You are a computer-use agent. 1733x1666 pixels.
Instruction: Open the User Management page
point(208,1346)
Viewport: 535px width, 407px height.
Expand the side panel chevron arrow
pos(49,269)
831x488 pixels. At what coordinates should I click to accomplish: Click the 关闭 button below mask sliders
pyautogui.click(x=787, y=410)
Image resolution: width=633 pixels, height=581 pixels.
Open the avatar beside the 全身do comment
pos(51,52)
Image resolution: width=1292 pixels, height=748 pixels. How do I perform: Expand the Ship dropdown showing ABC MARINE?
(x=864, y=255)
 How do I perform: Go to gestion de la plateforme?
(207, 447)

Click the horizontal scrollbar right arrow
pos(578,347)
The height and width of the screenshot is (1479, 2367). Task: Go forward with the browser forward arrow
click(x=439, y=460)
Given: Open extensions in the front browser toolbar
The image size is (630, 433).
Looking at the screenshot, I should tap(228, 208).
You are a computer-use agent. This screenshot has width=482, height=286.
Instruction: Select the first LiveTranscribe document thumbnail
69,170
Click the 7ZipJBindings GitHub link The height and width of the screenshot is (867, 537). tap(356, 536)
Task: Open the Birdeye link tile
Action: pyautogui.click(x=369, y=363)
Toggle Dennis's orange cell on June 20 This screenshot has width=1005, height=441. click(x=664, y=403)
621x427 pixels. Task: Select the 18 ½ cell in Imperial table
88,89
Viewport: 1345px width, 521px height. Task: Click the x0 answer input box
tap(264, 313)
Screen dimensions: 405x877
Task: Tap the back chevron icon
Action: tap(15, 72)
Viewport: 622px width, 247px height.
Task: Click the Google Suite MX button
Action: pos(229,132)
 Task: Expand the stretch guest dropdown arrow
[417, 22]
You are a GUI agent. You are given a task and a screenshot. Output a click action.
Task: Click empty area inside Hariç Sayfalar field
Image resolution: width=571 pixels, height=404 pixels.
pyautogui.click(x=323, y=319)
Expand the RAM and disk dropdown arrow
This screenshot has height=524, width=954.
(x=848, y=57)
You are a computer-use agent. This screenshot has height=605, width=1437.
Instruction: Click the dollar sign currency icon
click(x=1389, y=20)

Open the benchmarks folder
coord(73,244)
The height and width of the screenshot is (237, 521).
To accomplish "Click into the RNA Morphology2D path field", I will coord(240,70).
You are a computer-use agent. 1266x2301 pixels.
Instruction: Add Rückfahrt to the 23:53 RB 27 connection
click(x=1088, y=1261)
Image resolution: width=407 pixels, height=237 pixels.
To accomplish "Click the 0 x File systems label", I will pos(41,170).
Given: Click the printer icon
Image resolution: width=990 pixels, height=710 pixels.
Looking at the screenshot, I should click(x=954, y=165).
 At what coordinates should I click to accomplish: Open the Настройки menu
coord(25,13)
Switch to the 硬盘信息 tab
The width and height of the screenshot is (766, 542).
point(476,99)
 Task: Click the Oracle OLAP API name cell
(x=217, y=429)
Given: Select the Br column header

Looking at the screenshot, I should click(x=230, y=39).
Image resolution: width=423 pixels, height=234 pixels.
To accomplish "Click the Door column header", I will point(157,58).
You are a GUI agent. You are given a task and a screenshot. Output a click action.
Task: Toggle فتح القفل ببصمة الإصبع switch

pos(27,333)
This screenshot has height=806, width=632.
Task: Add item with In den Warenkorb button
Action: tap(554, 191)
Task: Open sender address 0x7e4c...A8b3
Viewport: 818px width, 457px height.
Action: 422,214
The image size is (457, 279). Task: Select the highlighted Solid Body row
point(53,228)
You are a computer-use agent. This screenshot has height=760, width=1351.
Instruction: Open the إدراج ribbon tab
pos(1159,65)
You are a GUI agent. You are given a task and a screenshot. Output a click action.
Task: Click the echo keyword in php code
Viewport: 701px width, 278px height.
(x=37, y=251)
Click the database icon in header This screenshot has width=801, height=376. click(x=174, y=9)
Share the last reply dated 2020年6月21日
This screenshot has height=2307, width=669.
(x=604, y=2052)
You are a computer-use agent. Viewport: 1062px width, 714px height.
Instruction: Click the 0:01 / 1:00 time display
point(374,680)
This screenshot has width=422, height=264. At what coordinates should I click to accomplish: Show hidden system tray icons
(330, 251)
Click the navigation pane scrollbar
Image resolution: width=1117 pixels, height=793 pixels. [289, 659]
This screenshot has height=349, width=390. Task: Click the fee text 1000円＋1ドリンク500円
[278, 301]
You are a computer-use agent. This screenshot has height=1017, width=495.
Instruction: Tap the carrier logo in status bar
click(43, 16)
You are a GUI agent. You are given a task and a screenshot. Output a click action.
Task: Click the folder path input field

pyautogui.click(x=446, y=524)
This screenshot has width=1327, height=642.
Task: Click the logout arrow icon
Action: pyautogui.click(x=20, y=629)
* * * * * * *
*WHAT THE TASK REQUIRES*: Give every line of the material again, exactly.

*REPLY*:
You are a computer-use agent. 1733x1666 pixels.
Instruction: Open the User Management page
point(208,1346)
Viewport: 535px width, 407px height.
Expand the side panel chevron arrow
pos(49,269)
831x488 pixels. At what coordinates should I click to accomplish: Click the 关闭 button below mask sliders
pyautogui.click(x=787, y=410)
Image resolution: width=633 pixels, height=581 pixels.
Open the avatar beside the 全身do comment
pos(51,52)
Image resolution: width=1292 pixels, height=748 pixels. How do I perform: Expand the Ship dropdown showing ABC MARINE?
(x=864, y=255)
 How do I perform: Go to gestion de la plateforme?
(207, 447)

Click the horizontal scrollbar right arrow
pos(578,347)
The height and width of the screenshot is (1479, 2367). Task: Go forward with the browser forward arrow
click(x=439, y=460)
Given: Open extensions in the front browser toolbar
The image size is (630, 433).
Looking at the screenshot, I should tap(228, 208).
You are a computer-use agent. This screenshot has width=482, height=286.
Instruction: Select the first LiveTranscribe document thumbnail
69,170
Click the 7ZipJBindings GitHub link The height and width of the screenshot is (867, 537). tap(356, 536)
Task: Open the Birdeye link tile
Action: pyautogui.click(x=369, y=363)
Toggle Dennis's orange cell on June 20 This screenshot has width=1005, height=441. click(x=664, y=403)
621x427 pixels. Task: Select the 18 ½ cell in Imperial table
88,89
Viewport: 1345px width, 521px height. Task: Click the x0 answer input box
tap(264, 313)
Screen dimensions: 405x877
Task: Tap the back chevron icon
Action: tap(15, 72)
Viewport: 622px width, 247px height.
Task: Click the Google Suite MX button
Action: pos(229,132)
 Task: Expand the stretch guest dropdown arrow
[417, 22]
You are a GUI agent. You are given a task and a screenshot. Output a click action.
Task: Click empty area inside Hariç Sayfalar field
Image resolution: width=571 pixels, height=404 pixels.
pyautogui.click(x=323, y=319)
Expand the RAM and disk dropdown arrow
This screenshot has height=524, width=954.
(x=848, y=57)
You are a computer-use agent. This screenshot has height=605, width=1437.
Instruction: Click the dollar sign currency icon
click(x=1389, y=20)

Open the benchmarks folder
coord(73,244)
The height and width of the screenshot is (237, 521).
To accomplish "Click into the RNA Morphology2D path field", I will coord(240,70).
You are a computer-use agent. 1266x2301 pixels.
Instruction: Add Rückfahrt to the 23:53 RB 27 connection
click(x=1088, y=1261)
Image resolution: width=407 pixels, height=237 pixels.
To accomplish "Click the 0 x File systems label", I will pos(41,170).
Given: Click the printer icon
Image resolution: width=990 pixels, height=710 pixels.
Looking at the screenshot, I should click(x=954, y=165).
 At what coordinates should I click to accomplish: Open the Настройки menu
coord(25,13)
Switch to the 硬盘信息 tab
The width and height of the screenshot is (766, 542).
point(476,99)
 Task: Click the Oracle OLAP API name cell
(x=217, y=429)
Given: Select the Br column header

Looking at the screenshot, I should click(x=230, y=39).
Image resolution: width=423 pixels, height=234 pixels.
To accomplish "Click the Door column header", I will point(157,58).
You are a GUI agent. You are given a task and a screenshot. Output a click action.
Task: Toggle فتح القفل ببصمة الإصبع switch

pos(27,333)
This screenshot has height=806, width=632.
Task: Add item with In den Warenkorb button
Action: tap(554, 191)
Task: Open sender address 0x7e4c...A8b3
Viewport: 818px width, 457px height.
Action: 422,214
The image size is (457, 279). Task: Select the highlighted Solid Body row
point(53,228)
You are a computer-use agent. This screenshot has height=760, width=1351.
Instruction: Open the إدراج ribbon tab
pos(1159,65)
You are a GUI agent. You are given a task and a screenshot. Output a click action.
Task: Click the echo keyword in php code
Viewport: 701px width, 278px height.
(x=37, y=251)
Click the database icon in header This screenshot has width=801, height=376. click(x=174, y=9)
Share the last reply dated 2020年6月21日
This screenshot has height=2307, width=669.
(x=604, y=2052)
You are a computer-use agent. Viewport: 1062px width, 714px height.
Instruction: Click the 0:01 / 1:00 time display
point(374,680)
This screenshot has width=422, height=264. At what coordinates should I click to accomplish: Show hidden system tray icons
(330, 251)
Click the navigation pane scrollbar
Image resolution: width=1117 pixels, height=793 pixels. [289, 659]
This screenshot has height=349, width=390. Task: Click the fee text 1000円＋1ドリンク500円
[278, 301]
You are a computer-use agent. This screenshot has height=1017, width=495.
Instruction: Tap the carrier logo in status bar
click(43, 16)
You are a GUI agent. You are given a task and a screenshot. Output a click action.
Task: Click the folder path input field

pyautogui.click(x=446, y=524)
This screenshot has width=1327, height=642.
Task: Click the logout arrow icon
Action: pyautogui.click(x=20, y=629)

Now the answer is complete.